The D-alanine residues of Staphylococcus aureus teichoic acids alter the susceptibility to vancomycin and the activity of autolytic enzymes

Abstract

Recently, Staphylococcus aureus strains with intermediate resistance to vancomycin, the antibiotic of last resort, have been described. Multiple changes in peptidoglycan turnover and structure contribute to the resistance phenotype. Here, we describe that structural changes of teichoic acids in the cell envelope have a considerable influence on the susceptibility to vancomycin and other glycopeptides.

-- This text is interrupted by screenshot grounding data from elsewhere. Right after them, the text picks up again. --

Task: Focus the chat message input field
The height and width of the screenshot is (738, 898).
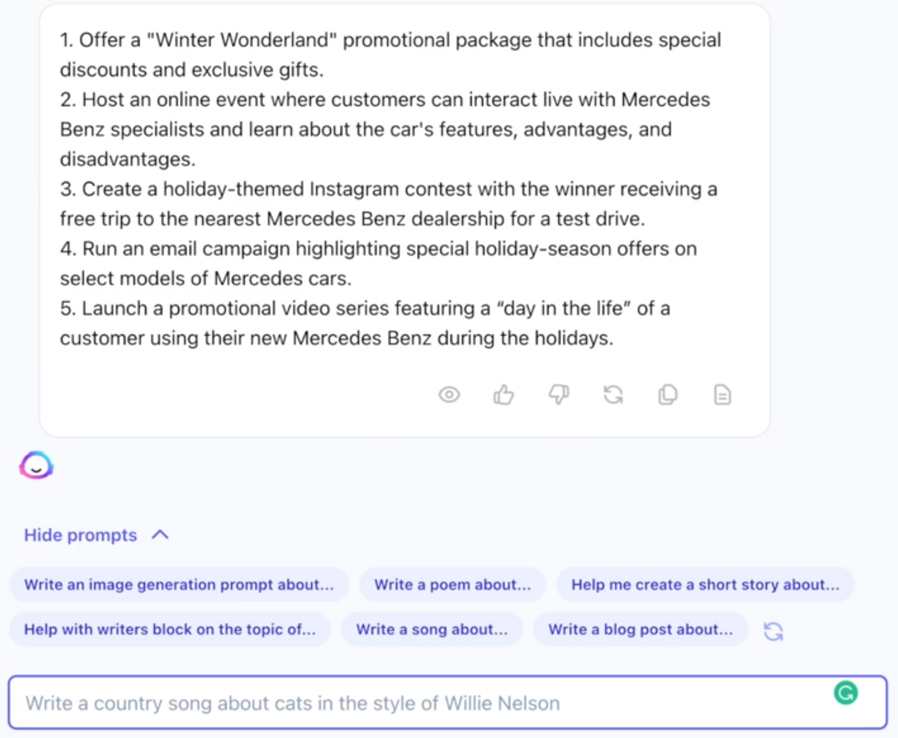Action: [x=418, y=703]
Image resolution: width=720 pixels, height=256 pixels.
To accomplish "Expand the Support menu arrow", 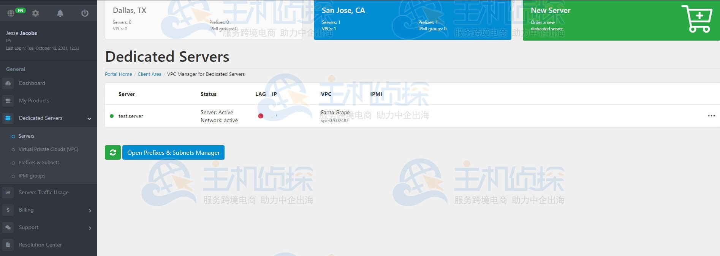I will coord(90,228).
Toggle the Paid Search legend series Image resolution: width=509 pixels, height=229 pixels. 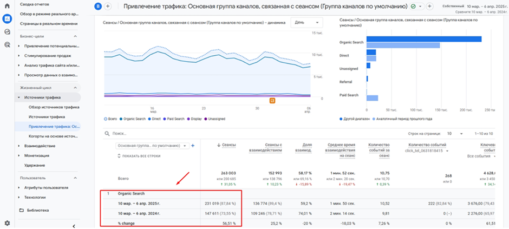click(174, 119)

S. aureus cells lacking D-alanine esters in teichoic acids exhibited an at least threefold-increased sensitivity to glycopeptide antibiotics. Furthermore, the autolytic activity of the D-alanine mutant was reduced compared to the wild-type, and the mutant was more susceptible to the staphylolytic enzyme lysostaphin. Vancomycin inhibited autolysis at very high concentrations but neither in the wild-type nor in the mutant was the autolytic activity influenced in the range of the MIC. Mutant cells had a considerably higher capacity to bind vancomycin.

FIG. 1

Zymographic analysis (A) and spontaneous autolysis with or without vancomycin (B) of S. aureus Sa113 wild type and dltA mutant. (A) Equal amounts of cell wall-associated proteins from S. aureus Sa113 wild type (lane 1) and from the isogenic dltA mutant (lane 2) were applied to an SDS-polyacrylamide gel containing heat-inactivated staphylococcal cells. Molecular mass standards are indicated in kilodaltons. (B) Equal amounts of cells were incubated without vancomycin (triangles), with 1 μg of vancomycin per ml (squares), or with 10 μg of vancomycin per ml (circles). The values are given as percentages of the initial A₆₀₀.

FIG. 2

Lysostaphin-mediated lysis of wild type (solid symbols) and dltA mutant (empty symbols). Equal amounts of cells were incubated without (squares) or with (circles) lysostaphin (1 μg/ml). The values are given as percentages of the initial A₆₀₀.